Page text
I did explain in great detail to the ground crew who were handling the ropes what was going to happen and their part. It depended on their handling of the ropes perfect. They did a really good job and were eager to learn. They had never seen a speed line used before. They went home knowing a few new techniques
I did get paid.


----------



## Rftreeman (Feb 15, 2011)

the guy that freaked must not be as good as he thinks he is, we used that method a lot over power lines when there wasn't room to hinge the piece straight down we used this to let it swing sideways then down...


----------



## limbwalker54 (Feb 16, 2011)

That guy sounds like someone who never climbed before......
I had my second climber (me being the first one) out a few months back and before I could say "hey why don't you" he had the tip and butt tied on a long piece of maple over a chimney...my groundies were all over it, and it came out perfect. No freakin' out here, because I would have done the same thing.

Sounds like this guy had a lot to learn from you but didn't want to admit it! 

-Mike


----------



## tree md (Feb 16, 2011)

That's pretty much how I was taught to do solid, multi-lead trees from jump street. As long as everything is solid it is a pretty basic technique. One thing that I like to do on trees like that is set a TIP in the central leader that I am lowering from so I can swing around to the other leaders to work. Just unclip from the TIP before you make your cut and have your groundy flip or send you the line back after you make your cut (that's the safe way to do it). That's how I do nearly all of my Maples. Saves a butt load of time.

I've worked for people who have freaked when they see how I work and how big of pieces I take at a time. That's how I was taught and that is my style. Some people like to climb the tree three times, nipping at it as they go. That has never been my style. I'm into bringing them down in the most efficient way and putting them on the ground quick, fast and in a hurry. Knock on wood, I've never done any damage to a structure in 20 years of climbing.

Description of the task
Copy the passage from the tree-work thread above word for word, starting at "the guy that" and ending at "the same thing.".

Data excerpts

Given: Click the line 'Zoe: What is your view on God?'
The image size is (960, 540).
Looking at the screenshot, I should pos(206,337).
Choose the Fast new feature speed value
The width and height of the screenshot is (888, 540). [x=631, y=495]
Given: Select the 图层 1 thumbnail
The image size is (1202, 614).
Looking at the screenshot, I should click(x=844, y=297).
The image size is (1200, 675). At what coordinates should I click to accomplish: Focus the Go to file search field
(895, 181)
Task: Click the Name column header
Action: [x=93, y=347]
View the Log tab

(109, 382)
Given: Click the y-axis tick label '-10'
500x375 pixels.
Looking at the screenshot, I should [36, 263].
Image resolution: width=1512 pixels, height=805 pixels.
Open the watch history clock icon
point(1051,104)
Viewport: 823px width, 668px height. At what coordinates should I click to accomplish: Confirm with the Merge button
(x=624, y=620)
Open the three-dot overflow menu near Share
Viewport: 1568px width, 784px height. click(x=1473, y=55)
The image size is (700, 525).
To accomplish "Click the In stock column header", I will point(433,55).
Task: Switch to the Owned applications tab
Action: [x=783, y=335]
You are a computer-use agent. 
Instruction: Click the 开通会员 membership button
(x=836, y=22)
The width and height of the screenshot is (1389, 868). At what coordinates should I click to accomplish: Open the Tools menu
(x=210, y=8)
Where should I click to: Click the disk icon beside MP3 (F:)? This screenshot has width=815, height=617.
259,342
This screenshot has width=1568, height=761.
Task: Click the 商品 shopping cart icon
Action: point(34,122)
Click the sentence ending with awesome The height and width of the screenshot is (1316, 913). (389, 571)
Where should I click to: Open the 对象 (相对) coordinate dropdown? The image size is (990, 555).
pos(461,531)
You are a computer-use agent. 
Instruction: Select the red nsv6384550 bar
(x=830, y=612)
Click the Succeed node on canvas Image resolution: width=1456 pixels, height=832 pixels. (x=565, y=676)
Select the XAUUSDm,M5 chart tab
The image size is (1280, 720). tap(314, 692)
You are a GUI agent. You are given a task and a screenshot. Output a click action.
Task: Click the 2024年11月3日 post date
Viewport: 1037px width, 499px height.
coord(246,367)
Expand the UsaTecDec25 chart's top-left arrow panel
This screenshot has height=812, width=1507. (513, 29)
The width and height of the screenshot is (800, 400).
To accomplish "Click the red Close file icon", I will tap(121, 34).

Response below
the guy that freaked must not be as good as he thinks he is, we used that method a lot over power lines when there wasn't room to hinge the piece straight down we used this to let it swing sideways then down...


----------



## limbwalker54 (Feb 16, 2011)

That guy sounds like someone who never climbed before......
I had my second climber (me being the first one) out a few months back and before I could say "hey why don't you" he had the tip and butt tied on a long piece of maple over a chimney...my groundies were all over it, and it came out perfect. No freakin' out here, because I would have done the same thing.